● TASK BRIEF:
Write out, unaltered, each line from the top of the records below down to the line where "Image resolution: width=465" appears, that line included.

● DATA FOR ANALYSIS:
::::::::::

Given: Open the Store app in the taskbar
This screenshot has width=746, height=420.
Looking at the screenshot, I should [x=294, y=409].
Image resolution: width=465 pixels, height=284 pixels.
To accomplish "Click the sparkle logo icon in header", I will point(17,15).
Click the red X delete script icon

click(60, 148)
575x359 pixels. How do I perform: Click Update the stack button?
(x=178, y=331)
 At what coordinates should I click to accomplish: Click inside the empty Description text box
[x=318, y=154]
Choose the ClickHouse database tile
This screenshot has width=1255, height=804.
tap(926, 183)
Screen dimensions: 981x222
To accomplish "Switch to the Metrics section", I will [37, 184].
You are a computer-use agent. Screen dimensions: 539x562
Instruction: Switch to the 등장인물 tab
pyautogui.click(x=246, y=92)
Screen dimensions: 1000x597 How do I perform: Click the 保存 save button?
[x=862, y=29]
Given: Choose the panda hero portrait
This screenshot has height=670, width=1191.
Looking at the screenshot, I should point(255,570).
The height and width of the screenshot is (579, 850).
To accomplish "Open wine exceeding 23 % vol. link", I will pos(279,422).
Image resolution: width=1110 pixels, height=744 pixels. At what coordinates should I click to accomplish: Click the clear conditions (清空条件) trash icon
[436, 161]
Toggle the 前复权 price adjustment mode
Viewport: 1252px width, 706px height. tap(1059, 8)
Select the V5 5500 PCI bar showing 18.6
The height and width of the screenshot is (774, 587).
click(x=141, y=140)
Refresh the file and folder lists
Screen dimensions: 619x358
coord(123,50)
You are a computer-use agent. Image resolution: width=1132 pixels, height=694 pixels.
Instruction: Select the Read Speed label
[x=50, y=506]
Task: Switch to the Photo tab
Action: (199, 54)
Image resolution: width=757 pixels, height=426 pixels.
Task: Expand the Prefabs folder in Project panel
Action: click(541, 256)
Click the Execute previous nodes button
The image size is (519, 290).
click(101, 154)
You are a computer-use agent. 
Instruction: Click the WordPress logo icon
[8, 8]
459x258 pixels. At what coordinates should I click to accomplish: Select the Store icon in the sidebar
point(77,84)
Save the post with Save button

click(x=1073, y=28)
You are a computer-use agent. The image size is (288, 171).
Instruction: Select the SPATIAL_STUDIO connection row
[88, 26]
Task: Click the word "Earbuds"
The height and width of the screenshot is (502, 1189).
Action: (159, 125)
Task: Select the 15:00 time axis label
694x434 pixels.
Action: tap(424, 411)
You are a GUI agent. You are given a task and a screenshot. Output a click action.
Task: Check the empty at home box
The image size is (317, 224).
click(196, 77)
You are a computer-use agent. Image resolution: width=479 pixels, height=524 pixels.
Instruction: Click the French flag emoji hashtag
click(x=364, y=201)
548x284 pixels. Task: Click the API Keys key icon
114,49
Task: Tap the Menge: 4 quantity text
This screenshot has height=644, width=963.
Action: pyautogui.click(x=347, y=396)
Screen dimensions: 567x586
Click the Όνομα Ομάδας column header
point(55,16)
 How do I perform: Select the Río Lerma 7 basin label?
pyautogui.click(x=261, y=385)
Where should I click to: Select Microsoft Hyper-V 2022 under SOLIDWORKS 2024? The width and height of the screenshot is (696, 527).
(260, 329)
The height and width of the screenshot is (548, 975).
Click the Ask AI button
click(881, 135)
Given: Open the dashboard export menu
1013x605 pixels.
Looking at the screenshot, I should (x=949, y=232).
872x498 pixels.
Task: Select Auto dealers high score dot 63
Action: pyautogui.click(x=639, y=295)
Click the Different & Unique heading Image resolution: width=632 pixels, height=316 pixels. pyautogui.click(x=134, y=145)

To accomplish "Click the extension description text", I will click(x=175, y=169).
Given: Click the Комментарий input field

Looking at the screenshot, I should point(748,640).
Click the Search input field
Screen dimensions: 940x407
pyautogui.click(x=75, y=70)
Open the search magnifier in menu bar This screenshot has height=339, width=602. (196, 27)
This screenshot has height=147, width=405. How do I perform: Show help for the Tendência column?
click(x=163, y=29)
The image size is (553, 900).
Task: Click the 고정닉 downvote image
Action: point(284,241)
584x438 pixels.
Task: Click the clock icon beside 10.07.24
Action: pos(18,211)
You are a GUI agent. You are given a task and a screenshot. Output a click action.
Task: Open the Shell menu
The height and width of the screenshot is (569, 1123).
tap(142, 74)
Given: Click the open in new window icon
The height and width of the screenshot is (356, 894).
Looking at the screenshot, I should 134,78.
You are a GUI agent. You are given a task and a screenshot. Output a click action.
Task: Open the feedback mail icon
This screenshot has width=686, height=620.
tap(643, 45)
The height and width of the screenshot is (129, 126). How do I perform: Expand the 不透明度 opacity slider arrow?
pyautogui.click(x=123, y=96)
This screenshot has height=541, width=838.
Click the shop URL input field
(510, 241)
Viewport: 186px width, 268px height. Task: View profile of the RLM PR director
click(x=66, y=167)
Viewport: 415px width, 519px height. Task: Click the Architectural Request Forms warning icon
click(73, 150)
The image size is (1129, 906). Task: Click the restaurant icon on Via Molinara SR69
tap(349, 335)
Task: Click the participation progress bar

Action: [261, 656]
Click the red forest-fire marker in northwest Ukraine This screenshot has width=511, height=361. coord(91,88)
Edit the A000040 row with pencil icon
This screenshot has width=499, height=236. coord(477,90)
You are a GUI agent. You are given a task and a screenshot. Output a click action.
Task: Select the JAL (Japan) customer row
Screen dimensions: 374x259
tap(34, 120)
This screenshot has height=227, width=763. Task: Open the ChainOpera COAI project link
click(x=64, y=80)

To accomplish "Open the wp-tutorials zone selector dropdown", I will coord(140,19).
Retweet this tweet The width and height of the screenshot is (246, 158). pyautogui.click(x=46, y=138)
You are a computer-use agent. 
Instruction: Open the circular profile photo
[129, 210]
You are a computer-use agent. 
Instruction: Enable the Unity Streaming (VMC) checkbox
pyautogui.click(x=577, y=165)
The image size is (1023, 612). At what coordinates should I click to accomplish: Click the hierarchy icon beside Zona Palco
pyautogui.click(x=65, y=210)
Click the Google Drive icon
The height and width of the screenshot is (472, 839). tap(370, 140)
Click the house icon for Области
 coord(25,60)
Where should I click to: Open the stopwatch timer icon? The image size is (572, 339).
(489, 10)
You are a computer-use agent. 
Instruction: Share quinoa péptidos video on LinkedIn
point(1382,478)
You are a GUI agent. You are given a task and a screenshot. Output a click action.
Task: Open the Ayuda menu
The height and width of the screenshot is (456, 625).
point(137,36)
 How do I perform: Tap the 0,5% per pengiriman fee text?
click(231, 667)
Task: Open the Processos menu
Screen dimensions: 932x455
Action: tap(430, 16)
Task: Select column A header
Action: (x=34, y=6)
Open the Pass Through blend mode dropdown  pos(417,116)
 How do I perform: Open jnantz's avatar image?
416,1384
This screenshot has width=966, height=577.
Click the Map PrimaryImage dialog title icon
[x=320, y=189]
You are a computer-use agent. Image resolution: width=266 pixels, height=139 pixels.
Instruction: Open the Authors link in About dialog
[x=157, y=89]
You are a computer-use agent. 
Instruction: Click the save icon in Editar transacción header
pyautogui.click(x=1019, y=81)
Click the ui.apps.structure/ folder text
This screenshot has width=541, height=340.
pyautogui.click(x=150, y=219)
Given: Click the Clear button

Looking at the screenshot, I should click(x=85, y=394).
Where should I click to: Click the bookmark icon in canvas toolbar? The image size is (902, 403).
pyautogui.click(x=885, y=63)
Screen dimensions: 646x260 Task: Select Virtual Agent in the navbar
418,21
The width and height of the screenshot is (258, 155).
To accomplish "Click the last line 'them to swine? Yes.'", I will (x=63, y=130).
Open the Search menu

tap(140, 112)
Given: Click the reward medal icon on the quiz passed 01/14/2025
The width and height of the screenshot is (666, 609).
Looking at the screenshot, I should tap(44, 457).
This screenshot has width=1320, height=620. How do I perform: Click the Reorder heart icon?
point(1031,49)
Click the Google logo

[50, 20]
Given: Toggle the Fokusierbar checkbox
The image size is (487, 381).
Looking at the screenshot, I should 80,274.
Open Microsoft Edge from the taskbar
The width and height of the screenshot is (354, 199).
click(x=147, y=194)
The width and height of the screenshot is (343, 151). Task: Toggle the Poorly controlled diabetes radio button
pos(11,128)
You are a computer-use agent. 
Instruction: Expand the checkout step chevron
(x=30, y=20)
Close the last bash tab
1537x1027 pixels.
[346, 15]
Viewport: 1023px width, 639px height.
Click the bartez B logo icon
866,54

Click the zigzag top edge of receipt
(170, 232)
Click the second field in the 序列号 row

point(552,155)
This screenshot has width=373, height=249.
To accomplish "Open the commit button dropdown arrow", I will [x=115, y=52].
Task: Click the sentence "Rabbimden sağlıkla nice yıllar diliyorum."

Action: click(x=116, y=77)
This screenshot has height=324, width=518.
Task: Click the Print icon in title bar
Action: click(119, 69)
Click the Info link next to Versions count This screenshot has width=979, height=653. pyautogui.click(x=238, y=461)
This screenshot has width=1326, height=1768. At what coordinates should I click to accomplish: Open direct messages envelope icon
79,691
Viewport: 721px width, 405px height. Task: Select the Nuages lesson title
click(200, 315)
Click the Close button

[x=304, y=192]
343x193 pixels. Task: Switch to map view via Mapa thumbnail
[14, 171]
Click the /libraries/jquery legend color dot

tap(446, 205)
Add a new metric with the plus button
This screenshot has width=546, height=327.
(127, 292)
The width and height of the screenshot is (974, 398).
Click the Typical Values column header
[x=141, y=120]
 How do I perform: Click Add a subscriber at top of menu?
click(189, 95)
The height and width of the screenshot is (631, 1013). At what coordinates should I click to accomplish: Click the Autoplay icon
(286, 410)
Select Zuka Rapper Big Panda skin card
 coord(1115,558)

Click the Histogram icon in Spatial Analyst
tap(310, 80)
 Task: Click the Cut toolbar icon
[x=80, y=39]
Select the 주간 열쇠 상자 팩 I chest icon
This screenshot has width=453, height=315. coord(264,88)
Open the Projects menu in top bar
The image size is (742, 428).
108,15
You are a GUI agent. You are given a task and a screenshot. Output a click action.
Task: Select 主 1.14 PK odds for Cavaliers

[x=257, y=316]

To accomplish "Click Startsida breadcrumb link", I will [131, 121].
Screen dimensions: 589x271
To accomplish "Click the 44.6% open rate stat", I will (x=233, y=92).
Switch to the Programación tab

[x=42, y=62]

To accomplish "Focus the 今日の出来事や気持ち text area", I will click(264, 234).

::::::::::

● FINISHED TASK:
Given: Open the Store app in the taskbar
This screenshot has width=746, height=420.
Looking at the screenshot, I should [x=294, y=409].
Image resolution: width=465 pixels, height=284 pixels.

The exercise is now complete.